Soixante- dix -neuf ans après les faits, le documentaire « Thiaroye 44 » se penche sur ce massacre de tirailleurs, rapatriés au Sénégal après avoir combattu pour la France durant la Seconde Guerre mondiale.
Selon les informations, en novembre 1944, la France est peu à peu libérée de l’occupant nazi. Après quatre années de guerre, 1 300 tirailleurs ouest-africains sont rapatriés par l’armée française à Thiaroye, dans un camp militaire de la banlieue de Dakar. Ils réclament le paiement de leurs soldes de captivité ainsi que diverses primes qui ne leur ont pas été versées. Le 1er décembre à l’aube, des coups de feu éclatent dans le camp. L’armée française évoque une mutinerie qu’elle a dû réprimer dans le sang. Pourtant, de nombreuses zones d’ombre demeurent. On ne sait toujours pas combien ont été tués, ni où ils sont enterrés.
Jusqu’ici, « l’affaire de Thiaroye » était considérée comme une « rébellion lourdement armée et une prise d’otage » ayant nécessité une « riposte » au bilan funeste de 35 morts et 35 blessés. En 2014, en marge du sommet de la Francophonie, le président français évoquait encore « un événement épouvantable, insupportable ». Il remettait en grande pompe au président Macky Sall une copie des archives liées à l’évènement. Une commission d’historiens avait même été nommée pour faire enfin la lumière sur ce crime emblématique de l’injustice coloniale. Il n’en a rien été. Rien n’a filtré de ces archives et personne ne s’en étonne. Les élites politiques et scientifiques semblent, au Sénégal comme en France, avoir tourné la page. Le nombre des victimes reste indémontrable. La fosse commune où elles sont enterrées est introuvable. Comme si la mémoire de ces soldats était toujours enfouie, voire dissimulée, dans des rapports de domination qui perdurent.
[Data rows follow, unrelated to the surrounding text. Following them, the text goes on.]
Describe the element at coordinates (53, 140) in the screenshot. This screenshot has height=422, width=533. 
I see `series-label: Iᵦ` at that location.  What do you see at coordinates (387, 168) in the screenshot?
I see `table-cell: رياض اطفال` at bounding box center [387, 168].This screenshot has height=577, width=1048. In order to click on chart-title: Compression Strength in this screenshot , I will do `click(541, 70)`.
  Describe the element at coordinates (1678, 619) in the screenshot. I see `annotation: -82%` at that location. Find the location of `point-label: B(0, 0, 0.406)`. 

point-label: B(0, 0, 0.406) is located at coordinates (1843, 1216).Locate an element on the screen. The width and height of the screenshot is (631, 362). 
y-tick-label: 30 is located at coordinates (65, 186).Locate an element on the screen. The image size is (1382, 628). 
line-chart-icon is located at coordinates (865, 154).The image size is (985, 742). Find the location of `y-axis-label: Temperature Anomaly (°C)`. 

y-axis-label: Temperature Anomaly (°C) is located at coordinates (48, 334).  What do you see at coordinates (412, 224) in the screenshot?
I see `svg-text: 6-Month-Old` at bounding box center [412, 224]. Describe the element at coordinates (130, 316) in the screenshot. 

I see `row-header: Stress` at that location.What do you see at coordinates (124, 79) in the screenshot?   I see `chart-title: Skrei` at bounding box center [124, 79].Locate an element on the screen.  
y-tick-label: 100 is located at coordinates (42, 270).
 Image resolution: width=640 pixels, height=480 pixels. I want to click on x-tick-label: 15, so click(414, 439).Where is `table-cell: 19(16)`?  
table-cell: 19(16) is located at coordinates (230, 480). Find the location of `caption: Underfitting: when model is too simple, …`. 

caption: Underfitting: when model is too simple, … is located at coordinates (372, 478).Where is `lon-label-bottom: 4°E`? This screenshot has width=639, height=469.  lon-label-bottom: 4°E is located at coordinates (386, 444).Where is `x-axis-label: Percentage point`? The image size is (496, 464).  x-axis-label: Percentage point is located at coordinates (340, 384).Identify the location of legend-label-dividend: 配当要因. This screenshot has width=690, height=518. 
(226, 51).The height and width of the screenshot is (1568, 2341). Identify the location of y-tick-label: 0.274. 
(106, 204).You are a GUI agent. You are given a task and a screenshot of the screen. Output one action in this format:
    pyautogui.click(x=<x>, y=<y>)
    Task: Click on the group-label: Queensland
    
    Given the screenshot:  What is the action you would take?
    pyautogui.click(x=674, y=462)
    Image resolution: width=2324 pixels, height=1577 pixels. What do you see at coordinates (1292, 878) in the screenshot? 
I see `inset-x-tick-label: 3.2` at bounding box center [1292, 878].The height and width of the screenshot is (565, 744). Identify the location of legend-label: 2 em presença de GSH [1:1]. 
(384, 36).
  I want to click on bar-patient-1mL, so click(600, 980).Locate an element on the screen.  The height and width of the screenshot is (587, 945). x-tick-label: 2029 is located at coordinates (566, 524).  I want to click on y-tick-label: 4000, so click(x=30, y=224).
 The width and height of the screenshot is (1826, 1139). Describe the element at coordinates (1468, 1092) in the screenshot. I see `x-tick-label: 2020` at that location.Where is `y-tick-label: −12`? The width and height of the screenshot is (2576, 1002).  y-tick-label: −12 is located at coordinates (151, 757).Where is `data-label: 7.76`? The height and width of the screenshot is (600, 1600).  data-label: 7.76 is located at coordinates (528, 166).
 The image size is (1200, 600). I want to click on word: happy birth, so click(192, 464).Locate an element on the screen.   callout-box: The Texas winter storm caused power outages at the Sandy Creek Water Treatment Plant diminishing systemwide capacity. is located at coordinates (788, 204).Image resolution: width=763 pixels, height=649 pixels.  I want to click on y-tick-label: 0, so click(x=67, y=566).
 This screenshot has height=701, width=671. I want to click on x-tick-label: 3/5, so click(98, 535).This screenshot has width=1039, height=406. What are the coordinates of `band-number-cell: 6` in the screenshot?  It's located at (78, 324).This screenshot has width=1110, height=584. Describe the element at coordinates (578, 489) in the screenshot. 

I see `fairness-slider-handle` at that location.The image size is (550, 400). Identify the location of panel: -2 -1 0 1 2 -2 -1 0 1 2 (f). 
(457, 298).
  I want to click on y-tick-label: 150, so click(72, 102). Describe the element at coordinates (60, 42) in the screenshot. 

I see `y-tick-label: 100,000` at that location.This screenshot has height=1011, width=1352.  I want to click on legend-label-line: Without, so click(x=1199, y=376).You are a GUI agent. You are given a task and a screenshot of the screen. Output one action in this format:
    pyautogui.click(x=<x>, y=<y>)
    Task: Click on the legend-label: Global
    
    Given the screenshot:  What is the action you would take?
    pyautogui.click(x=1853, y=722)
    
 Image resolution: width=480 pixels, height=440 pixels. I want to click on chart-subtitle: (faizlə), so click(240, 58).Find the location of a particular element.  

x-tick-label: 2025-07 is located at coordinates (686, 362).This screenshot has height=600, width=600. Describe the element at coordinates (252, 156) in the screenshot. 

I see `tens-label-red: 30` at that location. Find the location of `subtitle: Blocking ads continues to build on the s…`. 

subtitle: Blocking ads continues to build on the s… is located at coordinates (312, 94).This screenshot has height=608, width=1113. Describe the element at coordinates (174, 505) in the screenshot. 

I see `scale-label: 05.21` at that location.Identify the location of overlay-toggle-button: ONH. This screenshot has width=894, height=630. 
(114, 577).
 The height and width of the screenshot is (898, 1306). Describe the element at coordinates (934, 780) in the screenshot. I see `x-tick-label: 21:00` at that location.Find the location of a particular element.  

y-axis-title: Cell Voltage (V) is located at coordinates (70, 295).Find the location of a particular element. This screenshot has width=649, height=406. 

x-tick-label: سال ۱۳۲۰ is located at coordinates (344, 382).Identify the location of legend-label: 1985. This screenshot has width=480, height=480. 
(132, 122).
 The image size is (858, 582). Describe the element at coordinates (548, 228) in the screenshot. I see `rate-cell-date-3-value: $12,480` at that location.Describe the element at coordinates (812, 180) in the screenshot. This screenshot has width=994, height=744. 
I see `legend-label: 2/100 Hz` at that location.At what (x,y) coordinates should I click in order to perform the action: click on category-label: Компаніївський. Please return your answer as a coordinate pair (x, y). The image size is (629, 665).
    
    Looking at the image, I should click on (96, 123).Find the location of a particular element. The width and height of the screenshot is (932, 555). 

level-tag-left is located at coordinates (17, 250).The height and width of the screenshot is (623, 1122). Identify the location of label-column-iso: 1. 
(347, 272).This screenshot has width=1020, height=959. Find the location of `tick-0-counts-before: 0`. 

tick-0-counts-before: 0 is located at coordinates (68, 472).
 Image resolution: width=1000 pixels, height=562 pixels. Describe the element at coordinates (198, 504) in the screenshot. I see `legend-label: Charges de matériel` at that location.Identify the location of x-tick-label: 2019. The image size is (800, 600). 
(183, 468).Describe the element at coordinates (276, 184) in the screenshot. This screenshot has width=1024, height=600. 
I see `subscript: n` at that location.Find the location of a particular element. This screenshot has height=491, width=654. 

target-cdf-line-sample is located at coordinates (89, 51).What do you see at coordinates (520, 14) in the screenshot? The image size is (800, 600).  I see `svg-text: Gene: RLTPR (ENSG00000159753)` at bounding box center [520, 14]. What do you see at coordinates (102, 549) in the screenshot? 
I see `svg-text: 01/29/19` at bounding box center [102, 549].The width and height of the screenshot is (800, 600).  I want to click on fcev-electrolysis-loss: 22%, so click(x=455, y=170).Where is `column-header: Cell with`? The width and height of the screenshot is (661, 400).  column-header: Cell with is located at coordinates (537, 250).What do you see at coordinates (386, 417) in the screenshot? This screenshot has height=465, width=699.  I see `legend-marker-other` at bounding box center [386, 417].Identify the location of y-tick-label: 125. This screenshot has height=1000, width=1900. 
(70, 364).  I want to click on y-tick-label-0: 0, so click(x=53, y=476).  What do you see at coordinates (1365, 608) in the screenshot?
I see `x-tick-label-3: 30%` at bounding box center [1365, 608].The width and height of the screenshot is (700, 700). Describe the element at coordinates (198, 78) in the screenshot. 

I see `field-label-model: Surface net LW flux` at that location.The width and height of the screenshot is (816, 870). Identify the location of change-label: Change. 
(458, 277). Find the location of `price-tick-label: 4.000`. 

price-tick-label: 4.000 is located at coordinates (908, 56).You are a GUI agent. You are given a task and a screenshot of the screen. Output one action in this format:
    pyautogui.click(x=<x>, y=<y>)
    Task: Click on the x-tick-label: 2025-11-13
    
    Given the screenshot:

Pourtant, les faits ne semblent aujourd’hui plus contestables : il s’agit d’un massacre colonial, de l’assassinat prémédité par leurs supérieurs de plusieurs dizaines, voire centaines, de tirailleurs désarmés qui réclamaient le paiement de leurs salaires de combattants. Un crime sans images tombé dans l’oubli, le plus grand crime de masse de l’histoire du Sénégal contemporain. Le premier d’une longue série commise par l’armée française à l’issue de la Seconde Guerre mondiale : Sétif en Algérie, Madagascar, Côte d’Ivoire, Cameroun… Parce que la France estimait ne plus avoir besoin de ses « troupes de couleur », parce qu’il fallait les exclure du récit national, restaurer l’ordre colonial, au mépris de ses valeurs et de ses promesses d’égalité.